**problem:**

Two matrices \(\displaystyle A,B\in\mathbb{C}^{m\times m}\) are unitarily equivalent if \(\displaystyle A=QBQ^{*}\) for some unitary \(\displaystyle Q\in\mathbb{C}^{m\times m}\).

Is it true or false that \(\displaystyle A\) and \(\displaystyle B\) are unitarily equivalent if and only if they have the same singular values?

**attempt:**

__First direction:__If \(\displaystyle A=QBQ^{*}\), do \(\displaystyle A\) and \(\displaystyle B\) have the same singular values?

Let,

\(\displaystyle A=U_A \Sigma_A V^{*}_A\), and let,

\(\displaystyle B=U_B \Sigma_B V^{*}_B\).

Since \(\displaystyle A=QBQ^{*}\), we have that;

\(\displaystyle QBQ^{*}=U_A \Sigma_A V^{*}_A \Rightarrow B=(Q^{*}U_A)\Sigma_A(V^{*}_AQ)\).

This shows that \(\displaystyle B\) has the same singular values as \(\displaystyle A\).
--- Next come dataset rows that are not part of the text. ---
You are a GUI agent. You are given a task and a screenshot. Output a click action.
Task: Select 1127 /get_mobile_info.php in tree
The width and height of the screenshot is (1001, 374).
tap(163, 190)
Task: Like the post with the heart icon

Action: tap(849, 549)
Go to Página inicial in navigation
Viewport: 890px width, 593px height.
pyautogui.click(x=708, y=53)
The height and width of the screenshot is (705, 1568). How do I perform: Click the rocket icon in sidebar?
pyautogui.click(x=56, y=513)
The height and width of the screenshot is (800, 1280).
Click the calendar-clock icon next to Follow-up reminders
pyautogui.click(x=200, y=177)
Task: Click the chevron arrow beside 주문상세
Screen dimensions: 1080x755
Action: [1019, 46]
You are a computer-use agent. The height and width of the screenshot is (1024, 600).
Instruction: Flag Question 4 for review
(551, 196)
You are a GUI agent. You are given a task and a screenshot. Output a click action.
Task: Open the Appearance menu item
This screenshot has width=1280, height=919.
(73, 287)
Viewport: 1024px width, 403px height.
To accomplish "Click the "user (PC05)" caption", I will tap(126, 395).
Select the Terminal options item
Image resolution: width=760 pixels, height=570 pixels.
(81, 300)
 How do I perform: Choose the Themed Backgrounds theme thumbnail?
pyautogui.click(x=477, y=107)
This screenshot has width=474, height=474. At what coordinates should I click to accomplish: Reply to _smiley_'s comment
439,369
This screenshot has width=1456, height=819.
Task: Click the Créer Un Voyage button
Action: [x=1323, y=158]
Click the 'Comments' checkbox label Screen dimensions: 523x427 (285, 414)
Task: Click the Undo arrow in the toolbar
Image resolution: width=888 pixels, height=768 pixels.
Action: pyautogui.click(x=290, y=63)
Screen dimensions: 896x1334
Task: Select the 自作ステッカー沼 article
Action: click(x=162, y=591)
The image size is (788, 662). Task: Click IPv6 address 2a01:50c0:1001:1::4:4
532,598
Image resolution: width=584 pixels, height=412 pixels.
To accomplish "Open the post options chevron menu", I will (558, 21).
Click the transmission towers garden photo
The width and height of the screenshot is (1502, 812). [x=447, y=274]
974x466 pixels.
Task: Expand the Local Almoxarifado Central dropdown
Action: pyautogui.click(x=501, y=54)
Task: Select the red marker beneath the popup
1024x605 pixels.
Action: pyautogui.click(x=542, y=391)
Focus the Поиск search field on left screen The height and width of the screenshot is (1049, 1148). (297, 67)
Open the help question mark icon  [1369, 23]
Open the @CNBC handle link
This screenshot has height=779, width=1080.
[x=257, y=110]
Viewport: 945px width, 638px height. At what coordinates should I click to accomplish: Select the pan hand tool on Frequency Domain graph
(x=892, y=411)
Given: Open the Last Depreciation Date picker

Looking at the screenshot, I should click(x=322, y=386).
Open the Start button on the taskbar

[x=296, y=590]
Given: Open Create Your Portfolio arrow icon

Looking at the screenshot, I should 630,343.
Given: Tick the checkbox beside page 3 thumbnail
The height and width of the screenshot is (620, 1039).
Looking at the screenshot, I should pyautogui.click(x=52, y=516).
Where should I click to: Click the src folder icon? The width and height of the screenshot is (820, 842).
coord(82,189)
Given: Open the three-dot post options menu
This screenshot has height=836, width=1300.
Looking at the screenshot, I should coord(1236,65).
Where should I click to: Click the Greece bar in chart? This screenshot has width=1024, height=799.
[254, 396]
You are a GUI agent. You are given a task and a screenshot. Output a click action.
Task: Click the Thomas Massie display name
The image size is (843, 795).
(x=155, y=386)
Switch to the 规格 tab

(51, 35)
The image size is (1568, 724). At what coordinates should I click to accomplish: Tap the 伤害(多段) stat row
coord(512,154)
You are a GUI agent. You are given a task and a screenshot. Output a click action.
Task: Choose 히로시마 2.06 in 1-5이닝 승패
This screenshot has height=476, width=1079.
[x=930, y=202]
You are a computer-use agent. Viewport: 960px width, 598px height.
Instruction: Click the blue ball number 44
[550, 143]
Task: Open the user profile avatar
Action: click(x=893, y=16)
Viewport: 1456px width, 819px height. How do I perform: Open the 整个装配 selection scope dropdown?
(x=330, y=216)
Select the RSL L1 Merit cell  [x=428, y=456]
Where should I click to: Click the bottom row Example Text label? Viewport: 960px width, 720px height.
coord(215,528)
__If \(\displaystyle A\) and \(\displaystyle B\) have the same singular values, are they unitarily equivalent?__

Second direction:

Second direction:

Let,

\(\displaystyle A=U_A \Sigma V^{*}_A\), and let,

\(\displaystyle B=U_B \Sigma V^{*}_B\).

Then,

\(\displaystyle U^{*}_A A V_A = U^{*}_B B V_B\) and so,

\(\displaystyle A=(U_A U^{*}_B)B(V_B V^{*}_A)\).

I would like to show that \(\displaystyle U_BU^{*}_A=V_BV^{*}_A\), but do not know how.

Interesting fact is that \(\displaystyle AA^{*}=(U_AU^{*}_B)BB^{*}(U_BU^{*}_A)\). Maybe I could use that in some way?

All suggestions are appreciated, thanks.